The European Commission has identified the opportunity to save €10.2 billion per year by using FAIR data (Findable, Accessible, Interoperable, Reusable). As policies begin to emerge requiring FAIR data, it’s timely to consider the open infrastructure needed to make embed FAIRness into the research and research communication workflows and outputs.
Coko recently received a grant from the Sloan Foundation to build DataSeer, an web service that uses Natural Language Processing to identify and call out datasets associated with research articles. Datasets are often not explicitly identified, let alone made FAIR and accessible. The first step is knowing how many datasets were used in a body of work. DataSeer “reads” documents and finds mentions of dataset creation and use. Based on the context, DataSeer can offer recommendations to curate, deposit, add metadata too, or otherwise better handle datasets. DataSeer can fit into the workflows of researchers, publishers, aggregators, funders, and institutions.
DataSeer would be a good starting point to build a tool that can check for and assess FAIRness. Datasets come in a multitude of different formats, and typically require extensive metadata to be understandable. DataSeer tackles these complexities directly, and our development workflow can readily be applied to other research outputs.
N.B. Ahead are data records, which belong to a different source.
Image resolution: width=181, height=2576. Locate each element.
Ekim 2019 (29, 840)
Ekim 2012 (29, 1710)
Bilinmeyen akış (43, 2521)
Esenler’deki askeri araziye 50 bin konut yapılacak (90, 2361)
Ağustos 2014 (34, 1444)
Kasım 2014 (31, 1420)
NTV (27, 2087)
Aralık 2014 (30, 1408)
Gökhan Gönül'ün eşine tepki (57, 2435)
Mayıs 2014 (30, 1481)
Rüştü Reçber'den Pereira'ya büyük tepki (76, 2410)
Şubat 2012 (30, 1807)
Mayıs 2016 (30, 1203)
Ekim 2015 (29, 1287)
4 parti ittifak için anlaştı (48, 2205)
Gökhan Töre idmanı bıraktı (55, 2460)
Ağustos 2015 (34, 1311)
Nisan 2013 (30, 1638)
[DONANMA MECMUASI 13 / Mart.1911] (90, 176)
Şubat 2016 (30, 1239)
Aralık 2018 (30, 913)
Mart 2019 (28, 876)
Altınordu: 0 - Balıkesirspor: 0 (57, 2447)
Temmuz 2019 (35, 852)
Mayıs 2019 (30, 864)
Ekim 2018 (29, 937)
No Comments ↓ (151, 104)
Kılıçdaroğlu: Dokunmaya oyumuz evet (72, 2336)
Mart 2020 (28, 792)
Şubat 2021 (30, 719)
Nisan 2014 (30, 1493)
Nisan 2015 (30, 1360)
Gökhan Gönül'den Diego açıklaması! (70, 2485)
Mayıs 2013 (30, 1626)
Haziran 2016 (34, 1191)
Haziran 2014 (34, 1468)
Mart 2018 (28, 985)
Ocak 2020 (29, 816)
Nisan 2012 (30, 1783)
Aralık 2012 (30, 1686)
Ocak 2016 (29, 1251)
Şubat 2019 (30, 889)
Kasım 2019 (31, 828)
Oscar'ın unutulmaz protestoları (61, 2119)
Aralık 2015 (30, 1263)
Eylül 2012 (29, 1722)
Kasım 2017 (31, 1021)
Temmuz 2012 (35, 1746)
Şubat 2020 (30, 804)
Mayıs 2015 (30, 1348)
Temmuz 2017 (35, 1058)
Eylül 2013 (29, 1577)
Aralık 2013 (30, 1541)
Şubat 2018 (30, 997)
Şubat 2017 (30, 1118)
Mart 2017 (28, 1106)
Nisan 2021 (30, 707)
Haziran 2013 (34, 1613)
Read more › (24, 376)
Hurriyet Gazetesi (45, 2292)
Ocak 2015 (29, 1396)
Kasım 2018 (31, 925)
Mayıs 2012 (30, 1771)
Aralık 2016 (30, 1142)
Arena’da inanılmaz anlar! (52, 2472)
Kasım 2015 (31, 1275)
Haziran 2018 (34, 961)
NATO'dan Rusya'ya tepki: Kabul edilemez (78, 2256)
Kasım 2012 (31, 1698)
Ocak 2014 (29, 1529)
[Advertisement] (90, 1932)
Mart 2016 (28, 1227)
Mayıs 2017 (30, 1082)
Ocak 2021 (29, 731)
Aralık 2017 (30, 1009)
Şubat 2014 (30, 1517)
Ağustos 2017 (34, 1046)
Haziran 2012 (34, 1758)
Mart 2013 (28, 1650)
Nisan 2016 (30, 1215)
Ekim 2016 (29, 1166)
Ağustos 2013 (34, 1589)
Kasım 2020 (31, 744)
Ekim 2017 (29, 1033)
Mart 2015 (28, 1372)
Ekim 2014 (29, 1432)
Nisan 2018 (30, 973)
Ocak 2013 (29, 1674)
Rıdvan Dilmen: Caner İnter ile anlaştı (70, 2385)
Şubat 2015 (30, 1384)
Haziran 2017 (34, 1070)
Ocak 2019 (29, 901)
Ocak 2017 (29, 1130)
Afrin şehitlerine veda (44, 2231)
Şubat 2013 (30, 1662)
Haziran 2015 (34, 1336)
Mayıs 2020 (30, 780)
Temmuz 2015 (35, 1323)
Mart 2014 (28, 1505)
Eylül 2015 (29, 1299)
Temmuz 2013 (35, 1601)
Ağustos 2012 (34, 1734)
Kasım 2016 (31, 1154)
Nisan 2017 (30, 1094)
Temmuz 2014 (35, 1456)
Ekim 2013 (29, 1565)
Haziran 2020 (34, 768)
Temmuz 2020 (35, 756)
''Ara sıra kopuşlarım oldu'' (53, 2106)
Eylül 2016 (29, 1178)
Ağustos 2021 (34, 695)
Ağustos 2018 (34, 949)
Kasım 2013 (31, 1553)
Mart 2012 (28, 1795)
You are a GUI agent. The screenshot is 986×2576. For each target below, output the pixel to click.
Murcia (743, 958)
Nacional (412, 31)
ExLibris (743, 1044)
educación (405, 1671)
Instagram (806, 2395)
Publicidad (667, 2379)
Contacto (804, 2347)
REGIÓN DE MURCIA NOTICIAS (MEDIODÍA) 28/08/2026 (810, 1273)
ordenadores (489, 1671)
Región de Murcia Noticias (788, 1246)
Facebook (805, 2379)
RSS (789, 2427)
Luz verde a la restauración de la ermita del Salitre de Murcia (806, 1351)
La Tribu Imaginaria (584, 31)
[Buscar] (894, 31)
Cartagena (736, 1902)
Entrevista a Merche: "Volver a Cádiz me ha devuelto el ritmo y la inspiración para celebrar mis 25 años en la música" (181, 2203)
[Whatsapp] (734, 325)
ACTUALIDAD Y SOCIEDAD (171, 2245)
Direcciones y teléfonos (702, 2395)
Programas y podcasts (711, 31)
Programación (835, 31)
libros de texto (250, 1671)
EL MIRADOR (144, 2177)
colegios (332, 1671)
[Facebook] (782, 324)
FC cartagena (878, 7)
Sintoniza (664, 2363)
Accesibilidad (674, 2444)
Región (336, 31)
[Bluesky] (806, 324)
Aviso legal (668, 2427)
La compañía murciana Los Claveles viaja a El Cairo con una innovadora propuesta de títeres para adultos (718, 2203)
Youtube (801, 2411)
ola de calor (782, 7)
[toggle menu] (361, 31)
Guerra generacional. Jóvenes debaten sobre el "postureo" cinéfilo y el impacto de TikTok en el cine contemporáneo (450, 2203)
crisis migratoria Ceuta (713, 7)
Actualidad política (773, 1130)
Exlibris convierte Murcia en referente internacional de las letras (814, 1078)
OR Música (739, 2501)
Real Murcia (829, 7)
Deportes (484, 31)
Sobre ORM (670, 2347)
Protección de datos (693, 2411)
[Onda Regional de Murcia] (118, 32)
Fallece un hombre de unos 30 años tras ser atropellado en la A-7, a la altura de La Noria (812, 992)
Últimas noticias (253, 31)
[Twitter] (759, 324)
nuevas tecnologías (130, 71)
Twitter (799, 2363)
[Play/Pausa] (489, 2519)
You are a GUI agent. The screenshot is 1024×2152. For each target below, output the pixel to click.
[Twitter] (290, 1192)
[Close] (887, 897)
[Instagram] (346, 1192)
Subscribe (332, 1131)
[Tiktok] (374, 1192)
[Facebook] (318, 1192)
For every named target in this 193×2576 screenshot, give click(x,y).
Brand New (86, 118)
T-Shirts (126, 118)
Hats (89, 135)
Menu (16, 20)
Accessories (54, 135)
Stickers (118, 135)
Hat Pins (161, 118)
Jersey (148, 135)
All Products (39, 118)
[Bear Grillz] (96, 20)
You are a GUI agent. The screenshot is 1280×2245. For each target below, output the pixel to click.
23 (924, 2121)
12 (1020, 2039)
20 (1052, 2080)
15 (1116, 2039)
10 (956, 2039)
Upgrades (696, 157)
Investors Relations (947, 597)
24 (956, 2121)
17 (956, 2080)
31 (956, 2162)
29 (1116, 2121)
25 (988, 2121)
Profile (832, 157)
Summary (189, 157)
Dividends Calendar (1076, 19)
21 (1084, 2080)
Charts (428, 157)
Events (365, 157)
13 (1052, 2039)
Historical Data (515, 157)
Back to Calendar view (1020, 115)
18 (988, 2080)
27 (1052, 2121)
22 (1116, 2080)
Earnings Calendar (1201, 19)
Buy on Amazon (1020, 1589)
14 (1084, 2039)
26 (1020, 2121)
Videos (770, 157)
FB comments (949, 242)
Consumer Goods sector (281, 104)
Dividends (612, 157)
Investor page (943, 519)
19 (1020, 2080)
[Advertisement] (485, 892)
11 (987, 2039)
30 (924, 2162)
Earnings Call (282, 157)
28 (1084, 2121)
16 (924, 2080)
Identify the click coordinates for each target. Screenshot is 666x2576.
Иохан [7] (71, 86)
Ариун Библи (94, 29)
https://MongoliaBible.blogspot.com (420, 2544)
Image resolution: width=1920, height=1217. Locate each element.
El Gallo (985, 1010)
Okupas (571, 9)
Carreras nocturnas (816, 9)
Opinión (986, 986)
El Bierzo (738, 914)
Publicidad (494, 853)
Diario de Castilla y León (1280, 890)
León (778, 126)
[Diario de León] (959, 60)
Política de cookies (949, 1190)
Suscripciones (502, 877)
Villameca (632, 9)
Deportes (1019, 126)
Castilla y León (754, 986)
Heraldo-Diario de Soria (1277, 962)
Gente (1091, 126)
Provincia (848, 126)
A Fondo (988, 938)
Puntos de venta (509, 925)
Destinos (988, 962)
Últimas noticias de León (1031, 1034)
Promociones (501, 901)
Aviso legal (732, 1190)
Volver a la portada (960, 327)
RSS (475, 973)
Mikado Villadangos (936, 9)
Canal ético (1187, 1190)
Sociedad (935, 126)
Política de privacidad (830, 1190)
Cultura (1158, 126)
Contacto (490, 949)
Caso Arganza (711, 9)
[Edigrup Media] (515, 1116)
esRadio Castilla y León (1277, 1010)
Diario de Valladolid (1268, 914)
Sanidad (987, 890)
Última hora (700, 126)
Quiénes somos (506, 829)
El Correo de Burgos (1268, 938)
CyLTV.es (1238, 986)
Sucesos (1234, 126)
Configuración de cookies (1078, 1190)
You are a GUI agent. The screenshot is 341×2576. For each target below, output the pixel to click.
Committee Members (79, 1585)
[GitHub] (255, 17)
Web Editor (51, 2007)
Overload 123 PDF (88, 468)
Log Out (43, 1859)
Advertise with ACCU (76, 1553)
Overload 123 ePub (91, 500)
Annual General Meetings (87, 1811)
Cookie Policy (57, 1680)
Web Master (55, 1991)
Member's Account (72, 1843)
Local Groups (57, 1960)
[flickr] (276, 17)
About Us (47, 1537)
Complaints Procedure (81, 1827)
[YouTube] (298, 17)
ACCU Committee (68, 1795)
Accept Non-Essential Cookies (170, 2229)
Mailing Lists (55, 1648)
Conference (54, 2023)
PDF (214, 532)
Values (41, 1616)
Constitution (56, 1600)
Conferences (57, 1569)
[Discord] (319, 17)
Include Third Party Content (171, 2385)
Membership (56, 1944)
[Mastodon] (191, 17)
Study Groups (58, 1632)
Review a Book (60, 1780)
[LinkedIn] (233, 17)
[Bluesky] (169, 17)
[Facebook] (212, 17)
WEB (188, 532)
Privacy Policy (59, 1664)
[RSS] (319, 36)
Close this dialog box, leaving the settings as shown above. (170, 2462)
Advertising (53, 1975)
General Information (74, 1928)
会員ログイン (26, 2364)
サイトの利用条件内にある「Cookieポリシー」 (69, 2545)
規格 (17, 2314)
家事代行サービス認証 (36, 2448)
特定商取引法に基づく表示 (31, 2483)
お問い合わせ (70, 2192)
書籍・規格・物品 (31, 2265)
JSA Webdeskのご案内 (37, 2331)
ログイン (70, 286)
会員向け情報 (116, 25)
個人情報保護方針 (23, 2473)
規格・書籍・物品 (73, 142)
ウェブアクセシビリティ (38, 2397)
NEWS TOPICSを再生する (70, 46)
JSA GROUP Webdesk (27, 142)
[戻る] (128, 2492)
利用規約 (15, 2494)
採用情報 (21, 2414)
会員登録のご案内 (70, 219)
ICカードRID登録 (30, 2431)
Before FAIR compliance can be assessed, the full range of datasets associated with a research project must first be identified. There are often ‘hidden’ datasets mentioned in the text that are included among the ‘official’ outputs. DataSeer finds these mentions and help to authors to identify and share all of the datasets involved in their work. Development of the software, algorithm and creation of the training set are already underway. Subsequent projects can build on this work rather than having to start from the beginning and duplicate effort.